In the third-place game, Monmouth had a 21–0 run in the second half, over a period of twelve minutes. However, the two teams were tied at the end of regulation, and at the end of the first overtime. In the second overtime, Monmouth out scored Hampton by twelve to win 64–52.

In the Championship game, Boston College built an eleven-point lead in the first half, but the Shockers cut the lead to two by halftime. The second half remained close, but Jermaine Watson hit 11 of 12 free throws, including the final eight points to help Boston College claim the Championship 84–81. Craig Smith (Boston College) was named the Tournament's MVP.

==Women's tournament==
Teams in the Saint Thomas division played in a 4 team tournament with a 3rd place game. Teams in the Saint John's division played a round-robin, with one game each between November 27 – 29.
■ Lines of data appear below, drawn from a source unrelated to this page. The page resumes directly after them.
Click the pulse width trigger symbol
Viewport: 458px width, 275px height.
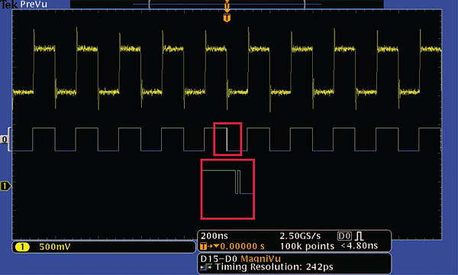(360, 236)
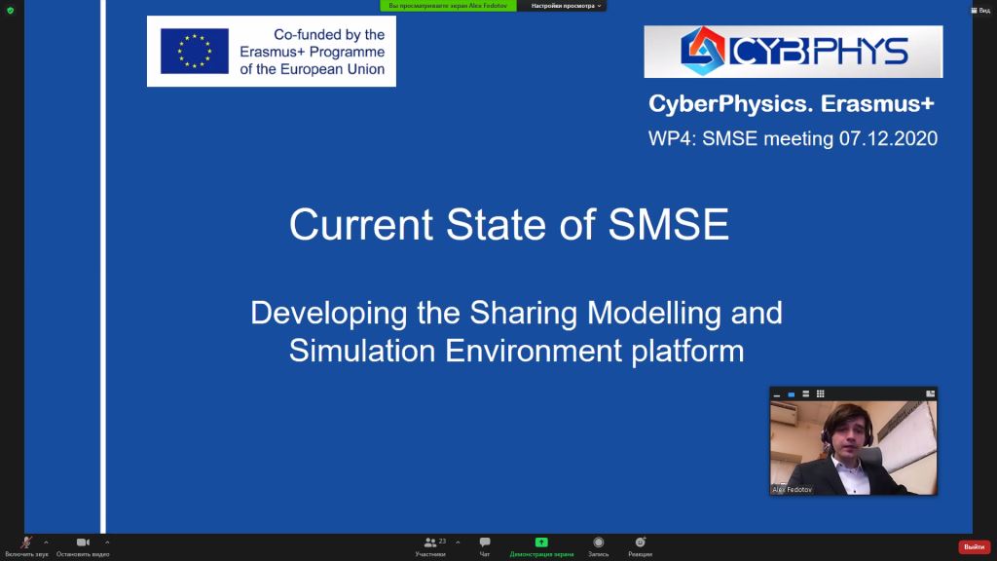
Task: Stop video with Остановить видео button
Action: 83,546
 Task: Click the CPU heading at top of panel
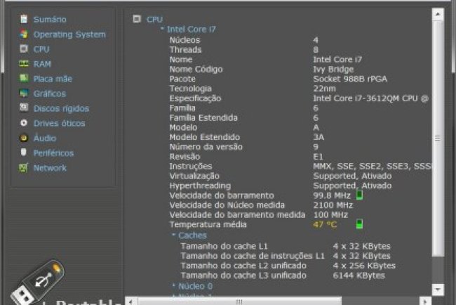(x=154, y=20)
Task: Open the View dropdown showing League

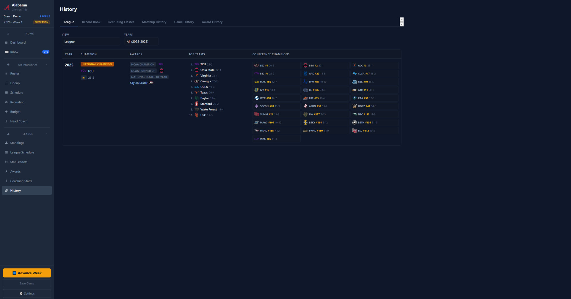Action: tap(91, 42)
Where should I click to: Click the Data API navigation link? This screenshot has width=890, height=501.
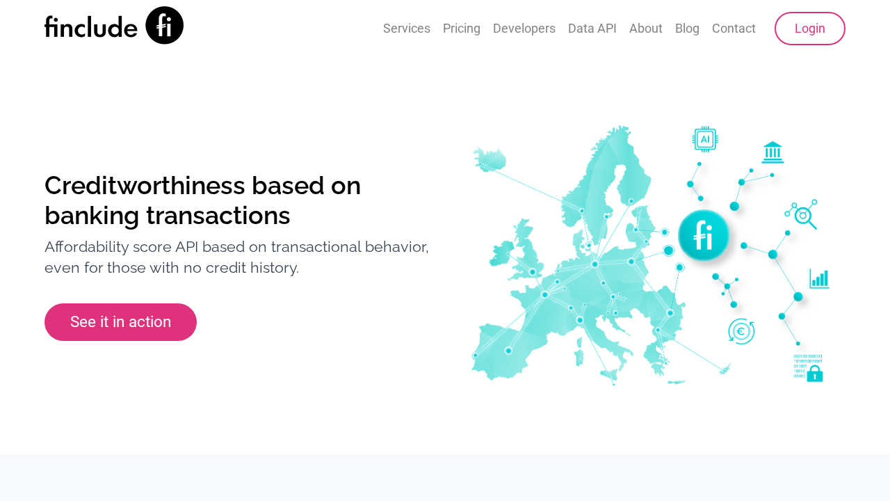[x=592, y=27]
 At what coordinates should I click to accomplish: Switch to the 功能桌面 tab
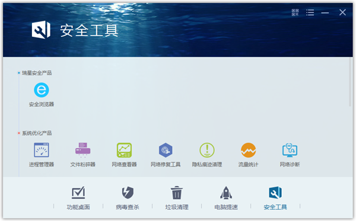(78, 198)
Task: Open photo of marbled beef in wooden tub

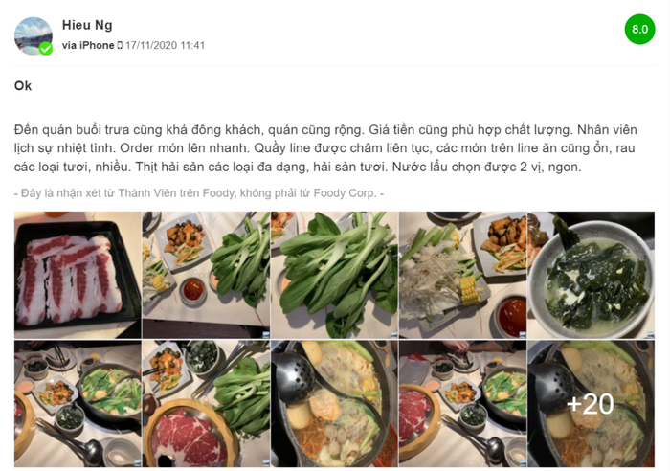Action: tap(206, 403)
===Saint Thomas division===
Virginia Tech faced Iowa State on Thanksgiving Day. Although the Hokies opened up a double-digit lead in the second half, the Cyclones cut the lead to only three points roughly midway through the second half. Virginia Tech hit nine out of 10 free-throw attempts in the final 2:30 to help preserve a 67–57 win.
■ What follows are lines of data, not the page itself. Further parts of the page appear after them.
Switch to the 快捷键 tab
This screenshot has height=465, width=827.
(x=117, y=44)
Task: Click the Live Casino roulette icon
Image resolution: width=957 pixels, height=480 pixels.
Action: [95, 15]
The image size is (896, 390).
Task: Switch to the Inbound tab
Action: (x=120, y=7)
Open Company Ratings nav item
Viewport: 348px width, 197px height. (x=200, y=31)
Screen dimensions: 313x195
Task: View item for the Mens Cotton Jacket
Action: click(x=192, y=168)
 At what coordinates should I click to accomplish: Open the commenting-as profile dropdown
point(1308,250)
Mississippi State played Indiana in the other Thanksgiving Day game and came away with an 70–67 win.

In the 3rd place game Iowa State defeated Indiana 75–59.

In the championship game, The game was tied with less than a minute to go when Erin Gibson tipped in a score to take a small lead for the Hokies. Mississippi State was forced to foul and Virginia Tech converted the free throws to win the championship 63–56.
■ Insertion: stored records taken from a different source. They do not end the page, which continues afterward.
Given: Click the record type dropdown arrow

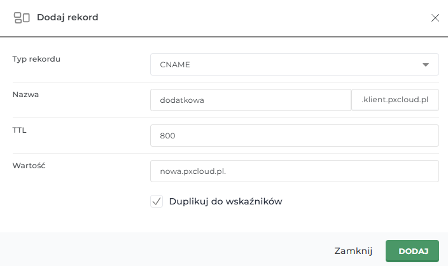Looking at the screenshot, I should click(425, 65).
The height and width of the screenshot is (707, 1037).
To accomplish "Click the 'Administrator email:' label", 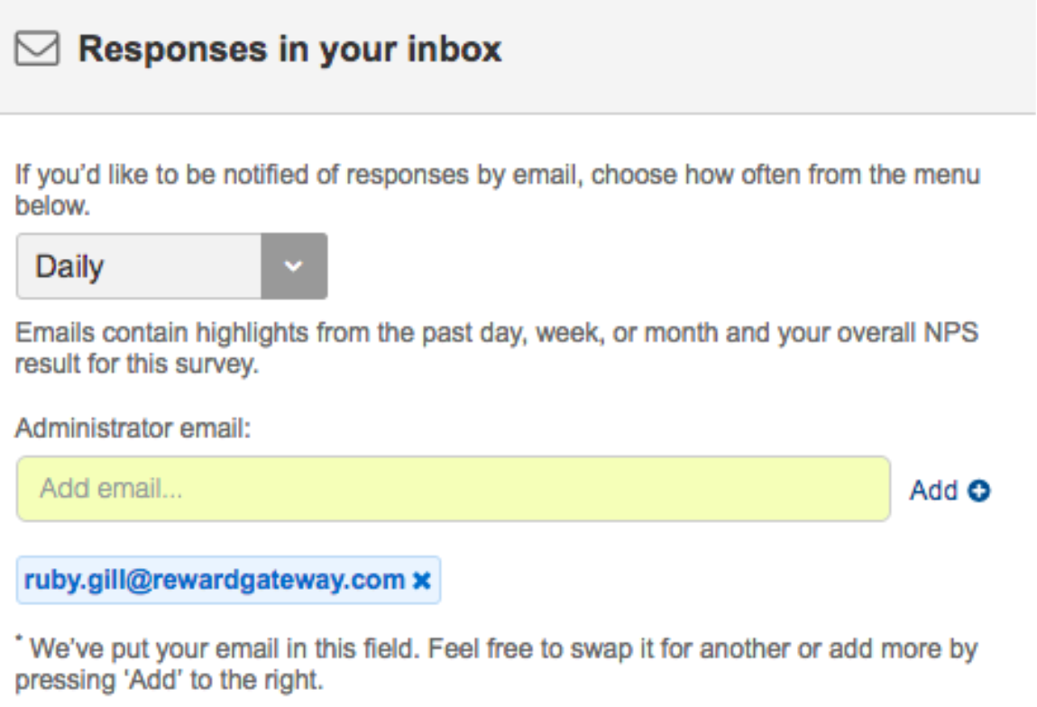I will pyautogui.click(x=133, y=428).
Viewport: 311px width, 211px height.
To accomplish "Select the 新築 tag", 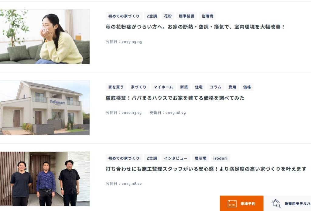I will (x=184, y=87).
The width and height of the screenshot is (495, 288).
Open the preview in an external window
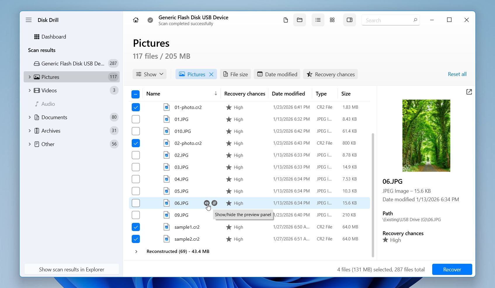pyautogui.click(x=469, y=92)
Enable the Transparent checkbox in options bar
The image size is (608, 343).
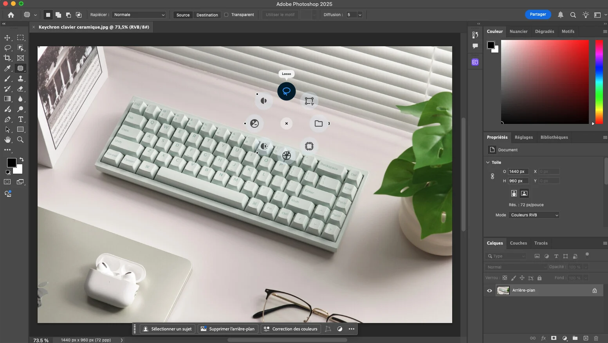[x=226, y=15]
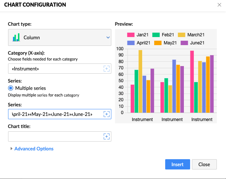Expand Advanced Options disclosure triangle
Screen dimensions: 226x179
(x=11, y=149)
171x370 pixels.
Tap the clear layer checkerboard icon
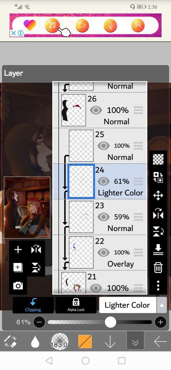click(158, 159)
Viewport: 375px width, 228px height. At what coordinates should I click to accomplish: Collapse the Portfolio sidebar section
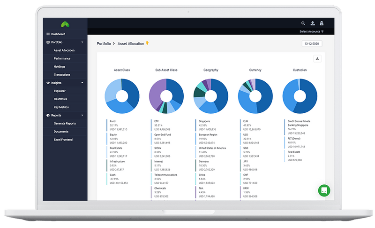pyautogui.click(x=83, y=42)
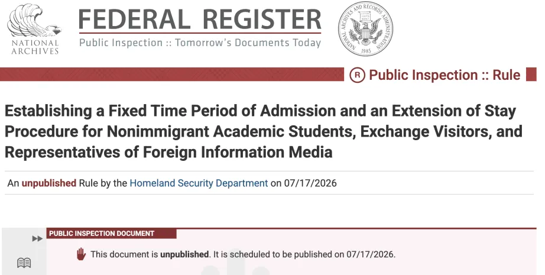Click the Public Inspection :: Rule heading

click(445, 75)
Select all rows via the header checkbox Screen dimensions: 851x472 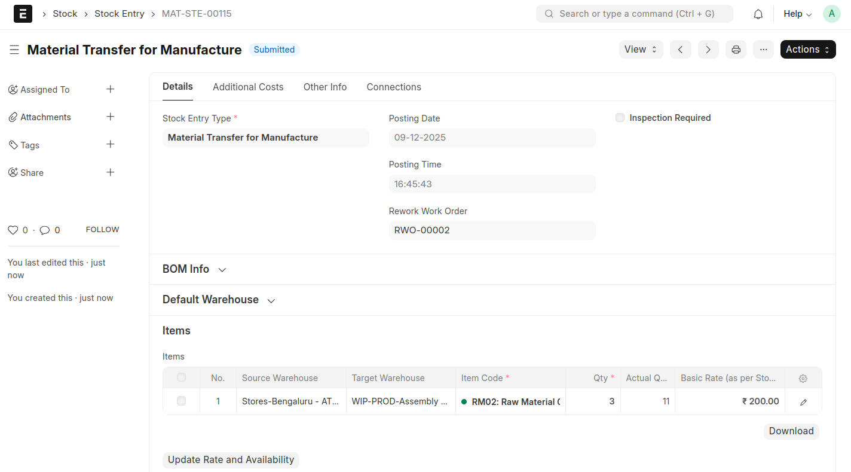[x=181, y=377]
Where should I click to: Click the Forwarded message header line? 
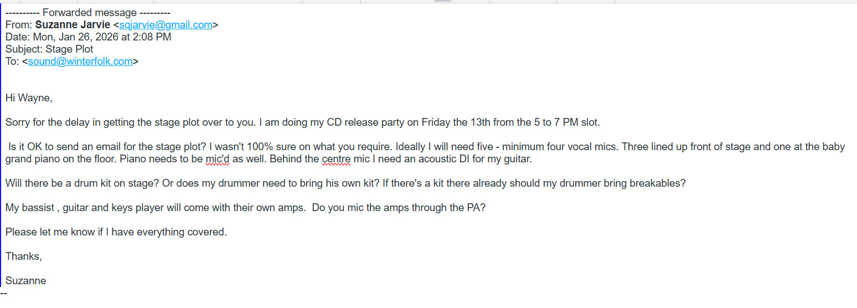click(88, 12)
Carrie Mason of Virginia Tech was awarded the MVP for the Saint Thomas division. The other five all-stars were Tiania Burns (Mississippi State), Jenny DeMuth (Indiana), Lisa Kriener (Iowa State), Ieva Kublina (Virginia Tech), and Tan White (Mississippi State).

===Saint John division===
On Thanksgiving Day, Southwest Missouri State defeated West Virginia 82–64. Although the game was close early with several lead changes. the Lady Bears scored 13 consecutive points to close out the first half and take a 17-point lead into halftime. The Mountaineers were down by as many as 18 points in the second half tried to come back but never cut the margin to less than nine.

Georgia Tech faced James Madison in the second game. The Dukes had an eight nothing run in the second half to take a four-point lead, but the Yellow Jackets immediately responded with a 15–0 run to take a 10-point lead. Georgia Tech closed the game hitting a consecutive eight free-throw attempts to win 60–53.

On Friday, the 28th, West Virginia defeated Georgia Tech 75–61. Kate Bulger (West Virginia), was the leading scorer with 21 points. Southwest Missouri State played James Madison and won with exactly the same score of the game on the preceding day 82–64.

On the final day of the tournament West Virginia defeated James Madison 89–63. The Mountaineers hit 56% of their shots from the floor and out rebounded the Dukes 37–16. Georgia Tech took on Southwest Missouri State and won, 78–71.

Kari Koch (Southwest Missouri State) was named the MVP of the division. The other all-stars included Kate Bulger (West Virginia), Lesley Dickinson (James Madison), Jenni Lingor (Southwest Missouri State), Alex Stewart (Georgia Tech), and Fallon Stokes (Georgia Tech).

- Georgia Tech, Southwest Missouri State, and West Virginia tied with 2–1 records. The tiebreaker was scores against all opponents, Southwest Missouri State was declared champions of the Saint John Division, West Virginia finished second, Georgia Tech third.